In the Stroke123 study, we adjusted for factors associated with ambulance arrival.2,3 Some of the factors most strongly associated with ambulance arrival were age, frailty and markers of stroke severity. We found that patients who were older, frailer and had more severe strokes were more likely to arrive by ambulance. Following adjustments for age and stroke severity, the sex differences were no longer statistically significant.2 In other research undertaken by our group using linked ambulance, hospital and Australian Stroke Clinical Registry data, other important factors associated with arrival by ambulance included call‐taker or paramedic identification of stroke, which was less often identified in women.4

In the investigations on sex differences by Wang and colleagues, there was no adjustment for markers of stroke severity. We are curious as to why no adjustment for Glasgow Coma Scale was made, particularly when looking at assessment for stroke by paramedics.
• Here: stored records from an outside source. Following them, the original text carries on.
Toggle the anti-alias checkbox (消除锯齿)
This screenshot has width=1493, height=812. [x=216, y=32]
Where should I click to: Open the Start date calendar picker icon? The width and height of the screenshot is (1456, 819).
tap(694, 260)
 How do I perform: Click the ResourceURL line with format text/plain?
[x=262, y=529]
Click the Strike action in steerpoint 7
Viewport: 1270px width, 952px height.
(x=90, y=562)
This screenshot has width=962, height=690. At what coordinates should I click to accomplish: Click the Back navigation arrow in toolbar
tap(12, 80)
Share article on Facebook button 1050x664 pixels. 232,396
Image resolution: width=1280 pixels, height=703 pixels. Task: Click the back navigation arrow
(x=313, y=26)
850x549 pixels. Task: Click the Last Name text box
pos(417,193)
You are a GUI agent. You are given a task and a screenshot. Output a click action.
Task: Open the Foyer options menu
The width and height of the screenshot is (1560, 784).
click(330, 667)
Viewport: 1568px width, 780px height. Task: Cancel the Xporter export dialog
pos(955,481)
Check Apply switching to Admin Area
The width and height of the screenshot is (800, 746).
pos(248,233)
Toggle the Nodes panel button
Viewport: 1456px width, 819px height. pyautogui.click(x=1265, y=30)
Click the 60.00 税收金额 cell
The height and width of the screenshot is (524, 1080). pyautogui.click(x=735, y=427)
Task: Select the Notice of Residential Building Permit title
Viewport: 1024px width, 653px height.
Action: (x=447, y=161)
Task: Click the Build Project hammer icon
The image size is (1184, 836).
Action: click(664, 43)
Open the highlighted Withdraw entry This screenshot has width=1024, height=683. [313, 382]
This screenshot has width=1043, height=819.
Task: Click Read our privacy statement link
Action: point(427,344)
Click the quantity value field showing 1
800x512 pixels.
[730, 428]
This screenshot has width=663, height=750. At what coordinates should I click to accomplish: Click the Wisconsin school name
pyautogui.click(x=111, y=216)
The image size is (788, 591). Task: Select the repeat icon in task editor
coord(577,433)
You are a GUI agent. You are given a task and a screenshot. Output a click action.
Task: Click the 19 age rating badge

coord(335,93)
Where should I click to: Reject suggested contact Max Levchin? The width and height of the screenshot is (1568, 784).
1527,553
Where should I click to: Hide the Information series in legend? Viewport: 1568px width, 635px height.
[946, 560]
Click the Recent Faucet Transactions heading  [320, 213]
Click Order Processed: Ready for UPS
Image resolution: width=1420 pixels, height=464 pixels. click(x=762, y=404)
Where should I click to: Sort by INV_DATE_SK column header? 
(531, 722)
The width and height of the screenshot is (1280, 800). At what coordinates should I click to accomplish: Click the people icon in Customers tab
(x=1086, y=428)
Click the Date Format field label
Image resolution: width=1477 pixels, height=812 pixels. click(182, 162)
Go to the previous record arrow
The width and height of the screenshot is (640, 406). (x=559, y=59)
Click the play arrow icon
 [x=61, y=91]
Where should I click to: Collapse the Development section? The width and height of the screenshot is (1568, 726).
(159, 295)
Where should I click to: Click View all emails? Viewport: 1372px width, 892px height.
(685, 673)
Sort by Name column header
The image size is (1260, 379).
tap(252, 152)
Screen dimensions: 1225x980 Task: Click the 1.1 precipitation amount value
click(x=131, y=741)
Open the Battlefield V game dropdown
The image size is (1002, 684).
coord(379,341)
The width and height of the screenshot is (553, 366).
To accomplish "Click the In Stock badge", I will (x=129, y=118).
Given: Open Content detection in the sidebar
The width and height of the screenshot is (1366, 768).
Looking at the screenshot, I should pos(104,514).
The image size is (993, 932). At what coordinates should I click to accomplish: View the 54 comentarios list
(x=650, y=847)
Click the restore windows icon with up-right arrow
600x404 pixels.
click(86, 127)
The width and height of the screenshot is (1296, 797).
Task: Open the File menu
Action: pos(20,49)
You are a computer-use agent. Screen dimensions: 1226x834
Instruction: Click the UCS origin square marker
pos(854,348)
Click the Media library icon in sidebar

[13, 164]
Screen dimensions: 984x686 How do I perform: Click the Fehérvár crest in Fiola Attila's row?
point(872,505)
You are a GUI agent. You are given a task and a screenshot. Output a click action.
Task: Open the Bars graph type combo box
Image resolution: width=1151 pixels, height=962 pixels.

It is possible that the sex differences observed would not be as marked after adjusting for stroke severity.


  • Monique Kilkenny1,2
  • Amminadab L Eliakundu1
  • Joosup Kim1

  • 1 School of Clinical Sciences at Monash Health, Monash University, Melbourne, VIC
  • 2 Florey Institute of Neuroscience and Mental Health, Melbourne, VIC


Open access

Open access publishing facilitated by Monash University, as part of the Wiley ‐ Monash University agreement via the Council of Australian University Librarians.


Monique Kilkenny receives Future Leadership Fellowship support from the National Heart Foundation of Australia (105737).

Competing interests:

No relevant disclosures.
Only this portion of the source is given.